| Consigne |
Dans le document sur la demande d'asile, résumez en deux ou trois phrases le paragraphe qui commence par « Par décision du 6 septembre 2000 », en gardant ses faits principaux.

| Document |

En date du 24 février 1999, les époux BALOTA-… furent entendus par un agent du service de police judiciaire, section police des étrangers et des jeux, de la gendarmerie grand-

ducale, sur l’itinéraire suivi pour venir au Luxembourg et sur son identité.

Les époux BALOTA-… furent entendus séparément en date du 26 juillet 1999 par un agent du ministère de la Justice sur les motifs à la base de leur demande d’asile.

Par décision du 6 septembre 2000, notifiée le 14 septembre 2000, le ministre de la Justice informa les époux BALOTA-… de ce que leur demande avait été rejetée au motif qu’ils n’allégueraient tous les deux aucune crainte raisonnable de persécution susceptible de rendre leur vie intolérable dans leur pays, de sorte qu’une crainte justifiée de persécution en raison d’opinions politiques, de la race, de la religion, de la nationalité ou de l’appartenance à un groupe social ne serait pas établie dans leur chef.

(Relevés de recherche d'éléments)
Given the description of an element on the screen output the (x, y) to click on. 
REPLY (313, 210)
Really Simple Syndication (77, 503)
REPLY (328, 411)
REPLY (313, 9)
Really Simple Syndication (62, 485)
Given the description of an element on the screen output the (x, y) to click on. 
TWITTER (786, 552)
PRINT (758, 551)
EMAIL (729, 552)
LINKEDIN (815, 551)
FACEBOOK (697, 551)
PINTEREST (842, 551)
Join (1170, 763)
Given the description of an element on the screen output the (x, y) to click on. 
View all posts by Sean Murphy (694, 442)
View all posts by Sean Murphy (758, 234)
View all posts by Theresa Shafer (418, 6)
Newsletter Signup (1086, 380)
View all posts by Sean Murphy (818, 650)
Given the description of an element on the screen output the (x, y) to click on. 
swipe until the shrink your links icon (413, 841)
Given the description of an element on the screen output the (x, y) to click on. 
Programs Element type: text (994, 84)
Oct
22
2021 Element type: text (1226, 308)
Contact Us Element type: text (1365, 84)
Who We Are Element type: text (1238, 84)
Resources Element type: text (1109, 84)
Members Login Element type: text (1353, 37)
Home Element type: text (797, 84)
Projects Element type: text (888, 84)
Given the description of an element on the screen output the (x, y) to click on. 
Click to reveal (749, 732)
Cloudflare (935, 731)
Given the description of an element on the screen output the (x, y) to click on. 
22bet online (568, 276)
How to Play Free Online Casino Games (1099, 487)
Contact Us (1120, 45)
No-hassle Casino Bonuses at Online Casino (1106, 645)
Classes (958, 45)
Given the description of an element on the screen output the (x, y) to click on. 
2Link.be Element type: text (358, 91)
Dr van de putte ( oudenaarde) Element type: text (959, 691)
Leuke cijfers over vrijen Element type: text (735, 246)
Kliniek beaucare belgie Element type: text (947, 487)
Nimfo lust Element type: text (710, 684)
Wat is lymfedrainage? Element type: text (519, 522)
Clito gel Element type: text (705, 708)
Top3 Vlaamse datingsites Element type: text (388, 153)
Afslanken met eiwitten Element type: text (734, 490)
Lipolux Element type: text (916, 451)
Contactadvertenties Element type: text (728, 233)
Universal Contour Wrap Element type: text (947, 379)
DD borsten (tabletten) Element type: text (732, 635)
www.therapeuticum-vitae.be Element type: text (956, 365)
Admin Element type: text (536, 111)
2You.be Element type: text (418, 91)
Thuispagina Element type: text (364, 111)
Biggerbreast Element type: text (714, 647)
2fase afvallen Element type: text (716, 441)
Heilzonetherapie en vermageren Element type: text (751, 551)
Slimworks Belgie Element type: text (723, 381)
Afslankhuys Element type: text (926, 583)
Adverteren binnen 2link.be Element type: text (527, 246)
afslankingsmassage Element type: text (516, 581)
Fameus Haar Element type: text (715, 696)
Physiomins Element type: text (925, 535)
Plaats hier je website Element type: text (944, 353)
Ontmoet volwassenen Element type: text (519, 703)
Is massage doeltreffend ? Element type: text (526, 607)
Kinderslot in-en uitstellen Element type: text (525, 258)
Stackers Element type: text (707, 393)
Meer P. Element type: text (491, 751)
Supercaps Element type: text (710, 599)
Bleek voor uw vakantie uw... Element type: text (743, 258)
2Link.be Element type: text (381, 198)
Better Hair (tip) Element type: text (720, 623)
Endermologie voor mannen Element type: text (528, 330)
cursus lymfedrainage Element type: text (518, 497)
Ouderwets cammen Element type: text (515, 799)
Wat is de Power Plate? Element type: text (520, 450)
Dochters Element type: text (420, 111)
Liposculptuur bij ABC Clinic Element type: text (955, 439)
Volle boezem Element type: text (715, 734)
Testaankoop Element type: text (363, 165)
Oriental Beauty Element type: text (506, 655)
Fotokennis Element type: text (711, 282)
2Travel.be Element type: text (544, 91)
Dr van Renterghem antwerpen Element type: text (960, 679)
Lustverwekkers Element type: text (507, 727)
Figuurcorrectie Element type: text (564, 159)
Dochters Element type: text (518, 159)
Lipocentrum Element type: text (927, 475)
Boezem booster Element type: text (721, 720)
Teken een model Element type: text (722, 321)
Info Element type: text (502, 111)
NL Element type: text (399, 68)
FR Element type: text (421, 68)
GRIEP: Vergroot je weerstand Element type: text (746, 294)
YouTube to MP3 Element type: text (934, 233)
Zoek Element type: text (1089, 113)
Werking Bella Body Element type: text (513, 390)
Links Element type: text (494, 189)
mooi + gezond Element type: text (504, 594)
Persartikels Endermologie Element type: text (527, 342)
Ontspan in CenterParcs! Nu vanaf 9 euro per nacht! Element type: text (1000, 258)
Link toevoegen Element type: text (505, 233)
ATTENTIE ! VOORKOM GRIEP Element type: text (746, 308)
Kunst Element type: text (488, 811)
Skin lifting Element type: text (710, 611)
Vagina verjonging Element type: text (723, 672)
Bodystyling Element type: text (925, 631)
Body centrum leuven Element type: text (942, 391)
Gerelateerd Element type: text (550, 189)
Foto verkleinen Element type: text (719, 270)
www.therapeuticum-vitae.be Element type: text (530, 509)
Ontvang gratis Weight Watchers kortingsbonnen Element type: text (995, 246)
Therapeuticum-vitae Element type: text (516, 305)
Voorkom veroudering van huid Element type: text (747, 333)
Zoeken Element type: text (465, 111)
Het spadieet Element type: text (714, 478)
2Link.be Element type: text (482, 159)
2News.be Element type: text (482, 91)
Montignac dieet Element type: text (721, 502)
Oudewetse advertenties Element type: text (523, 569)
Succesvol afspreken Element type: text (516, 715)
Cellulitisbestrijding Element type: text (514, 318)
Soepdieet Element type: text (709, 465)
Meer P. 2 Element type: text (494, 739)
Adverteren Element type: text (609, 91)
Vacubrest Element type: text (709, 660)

| Corrigé |
Le ministre de la Justice a rejeté la demande d'asile des époux BALOTA-… par une décision du 6 septembre 2000, notifiée le 14 septembre 2000. Selon lui, aucun des deux ne fait état d'une crainte raisonnable de persécution capable de rendre leur vie intolérable dans leur pays. Une crainte justifiée de persécution liée aux opinions politiques, à la race, à la religion, à la nationalité ou à l'appartenance à un groupe social n'est donc pas établie pour eux.